CATHEDRAL OF TOLEDO]
I withdrew at once with the Morisco into the cloisters of the
Cathedral.--_Don Quixote._
I
The peace of death is over Toledo, unbroken by any invasion of modern
thought or new architecture since her last deep sighs mingled with the
distant echoes of the middle ages. But she still wears the mantle of her
imperial glory. She sleeps in the fierce, beating sunlight of the
twentieth century like the enchanted princess of fairy tales,
undisturbed by, and unconscious of, the world around her.
The atmosphere is transparent; the sky spreads from lapis-lazuli to a
cobalt field back of the snow-capped, turquoise Sierra de Gredo
mountains, while a clear streak of lemon color throws out the sharp
silhouette of the battlements and towers.
There is sadness and desolation in the decay, a pathetically forlorn and
tragical widowhood, strangely affecting to the senses.

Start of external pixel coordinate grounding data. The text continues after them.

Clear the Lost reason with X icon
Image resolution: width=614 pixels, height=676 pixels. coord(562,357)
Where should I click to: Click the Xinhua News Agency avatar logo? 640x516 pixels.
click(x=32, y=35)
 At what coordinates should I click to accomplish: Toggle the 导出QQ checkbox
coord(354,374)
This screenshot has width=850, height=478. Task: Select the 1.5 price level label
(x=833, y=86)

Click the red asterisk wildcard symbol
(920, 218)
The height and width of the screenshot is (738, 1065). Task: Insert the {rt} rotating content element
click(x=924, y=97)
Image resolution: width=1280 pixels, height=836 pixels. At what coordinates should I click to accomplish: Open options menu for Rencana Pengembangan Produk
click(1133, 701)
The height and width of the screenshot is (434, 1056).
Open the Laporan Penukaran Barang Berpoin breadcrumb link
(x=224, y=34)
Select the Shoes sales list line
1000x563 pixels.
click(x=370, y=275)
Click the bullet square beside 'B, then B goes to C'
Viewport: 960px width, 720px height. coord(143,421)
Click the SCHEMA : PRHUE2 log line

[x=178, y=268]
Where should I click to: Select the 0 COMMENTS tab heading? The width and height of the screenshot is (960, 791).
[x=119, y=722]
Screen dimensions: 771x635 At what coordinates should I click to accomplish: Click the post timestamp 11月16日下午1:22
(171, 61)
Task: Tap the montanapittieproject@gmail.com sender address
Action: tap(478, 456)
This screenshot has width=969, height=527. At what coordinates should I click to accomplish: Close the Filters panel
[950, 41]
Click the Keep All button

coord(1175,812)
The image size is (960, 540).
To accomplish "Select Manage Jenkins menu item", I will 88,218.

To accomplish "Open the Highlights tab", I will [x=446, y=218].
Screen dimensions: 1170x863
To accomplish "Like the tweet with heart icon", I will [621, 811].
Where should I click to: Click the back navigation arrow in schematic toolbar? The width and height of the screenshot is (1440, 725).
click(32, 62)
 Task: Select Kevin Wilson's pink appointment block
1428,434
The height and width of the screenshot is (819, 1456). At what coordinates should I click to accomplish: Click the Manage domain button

A blackened ruin, lonely and forsaken,
Already wrapt in winding-sheets of sand;
So lies Toledo till the dead awaken,--
A royal spoil of Time's resistless hand.
Toledo! The name rings with history, romance and legend. Enthralling
images of the past rise before one and vanish like the ghosts of
Macbeth. Capital of Goth, of Moslem, and of Christian; mightiest of
hierarchical seats,[8] city of monarch and priest, she has worn a double
diadem. Gautier says, "Jamais reine antique, pas meme Cleopatre, qui
buvait des perles, jamais courtisane Venitienne du temps de Titien n'eut
un ecrin plus etincelant, un trousseau plus riche que Notre Dame de
Tolede." But the flame of life which once burned warm and bright is now
extinct and all her glory has vanished. Neglected churches, convents,
palaces, and ruins lie huddled together, a stern and solemn vision of
the past, waiting with the silence of the tomb, broken only by the
continual tolling of her hoarse bells.
The city has a superb situation. Once seen, it is forever impressed upon
the memory. The hills on which it stands rise abruptly from the
surrounding campagna, which bakes brown and barren and crisp under the
scorching rays of the sun, and stretches away to the distant mountains,
vast and uninterrupted in its solitude and dreariness. It is "pobre de
solemnidad,"--solemnly poor, as runs the touching phrase in Spanish.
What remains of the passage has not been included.